Nine lives tragically cut short while in a Bible study matters in God’s kingdom.
The one life that chose to end the nine matters in God’s kingdom.
60 people killed in (from my perspective) far off lands matters in God’s kingdom.
The misguided souls who carried the guns to kill 60 people matters in God’s kingdom.
Same sex couples given the civil right to marriage matters in God’s kingdom.
People concerned how this decision will affect their church, business and family matters in God’s kingdom.
The joy felt at the hope of a new life.
The anxiety and fear at the potential of feeling loss again.
Because God shows us through Jesus that this world matters. This life matters. An adulterous women at a well matters. Lepers matter. Foreigners matter. Thieves on a cross matter. A traveler from Cyrene at the wrong place at the wrong time matters. Five loaves and two fish matter. Water maters, wine matters. A meal shared with friends matters.

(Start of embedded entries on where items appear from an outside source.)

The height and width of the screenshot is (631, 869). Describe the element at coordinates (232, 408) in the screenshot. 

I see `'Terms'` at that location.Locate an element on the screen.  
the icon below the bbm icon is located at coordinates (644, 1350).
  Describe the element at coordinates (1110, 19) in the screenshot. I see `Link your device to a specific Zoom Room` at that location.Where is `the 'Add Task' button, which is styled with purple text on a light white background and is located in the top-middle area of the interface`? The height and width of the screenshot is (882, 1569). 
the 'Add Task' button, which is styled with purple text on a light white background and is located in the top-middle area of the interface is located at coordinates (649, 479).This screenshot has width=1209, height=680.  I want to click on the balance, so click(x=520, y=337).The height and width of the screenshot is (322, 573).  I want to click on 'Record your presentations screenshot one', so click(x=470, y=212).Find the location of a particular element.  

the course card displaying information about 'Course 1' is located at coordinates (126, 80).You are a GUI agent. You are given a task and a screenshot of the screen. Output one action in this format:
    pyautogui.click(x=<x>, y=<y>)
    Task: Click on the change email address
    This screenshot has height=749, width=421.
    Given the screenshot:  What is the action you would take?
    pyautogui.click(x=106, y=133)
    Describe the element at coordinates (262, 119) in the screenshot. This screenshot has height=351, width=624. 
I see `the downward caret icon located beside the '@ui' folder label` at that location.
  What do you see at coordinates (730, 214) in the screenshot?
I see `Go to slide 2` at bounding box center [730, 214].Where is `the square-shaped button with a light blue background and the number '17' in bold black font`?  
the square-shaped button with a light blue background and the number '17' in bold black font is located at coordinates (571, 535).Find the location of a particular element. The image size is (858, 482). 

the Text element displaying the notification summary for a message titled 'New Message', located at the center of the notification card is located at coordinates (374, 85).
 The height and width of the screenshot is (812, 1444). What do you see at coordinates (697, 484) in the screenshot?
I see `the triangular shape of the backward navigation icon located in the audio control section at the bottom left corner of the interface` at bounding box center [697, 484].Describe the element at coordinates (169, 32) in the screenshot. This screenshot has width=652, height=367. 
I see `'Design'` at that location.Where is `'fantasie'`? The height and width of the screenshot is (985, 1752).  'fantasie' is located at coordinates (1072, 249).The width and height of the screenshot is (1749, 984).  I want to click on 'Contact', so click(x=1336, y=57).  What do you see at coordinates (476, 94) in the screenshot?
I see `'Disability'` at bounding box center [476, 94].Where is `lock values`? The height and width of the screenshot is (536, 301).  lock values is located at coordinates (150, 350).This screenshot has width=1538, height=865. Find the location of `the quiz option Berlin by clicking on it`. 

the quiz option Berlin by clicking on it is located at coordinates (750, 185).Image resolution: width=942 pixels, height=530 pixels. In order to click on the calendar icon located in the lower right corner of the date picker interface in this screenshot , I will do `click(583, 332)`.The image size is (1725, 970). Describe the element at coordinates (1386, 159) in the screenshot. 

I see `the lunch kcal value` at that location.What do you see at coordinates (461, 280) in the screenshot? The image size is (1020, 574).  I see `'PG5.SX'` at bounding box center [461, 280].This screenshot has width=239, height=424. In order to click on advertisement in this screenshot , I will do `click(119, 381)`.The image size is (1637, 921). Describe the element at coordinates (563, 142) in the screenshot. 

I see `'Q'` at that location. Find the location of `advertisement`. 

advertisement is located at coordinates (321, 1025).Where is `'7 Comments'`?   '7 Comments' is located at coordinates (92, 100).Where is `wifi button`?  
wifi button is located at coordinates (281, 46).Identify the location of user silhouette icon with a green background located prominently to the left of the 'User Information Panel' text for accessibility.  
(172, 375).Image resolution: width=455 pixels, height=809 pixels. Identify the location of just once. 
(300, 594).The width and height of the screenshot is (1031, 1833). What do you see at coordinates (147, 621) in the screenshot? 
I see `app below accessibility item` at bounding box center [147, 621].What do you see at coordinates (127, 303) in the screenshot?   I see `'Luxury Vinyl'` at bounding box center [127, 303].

In all these things our challenge is to seek and find God’s kingdom and God’s righteousness. It can be hard to see. It often involves some digging, some dying and a new life. When we pray, “Your kingdom come, your will be done, on Earth as it is in Heaven” we are stating our partnership with God in seeking and revealing God’s kingdom in this world. It’s the Church’s job to pull back the curtain on trite answers and politics of the world in order that God’s kingdom and God’s righteous might be revealed.
So, all this to remind myself to not be overwhelmed. Don’t worry about today or tomorrow. Don’t try to eat the whale. Seek God’s kingdom and God’s righteousness. Know that when I want to say that nothing matters…everything matters to God.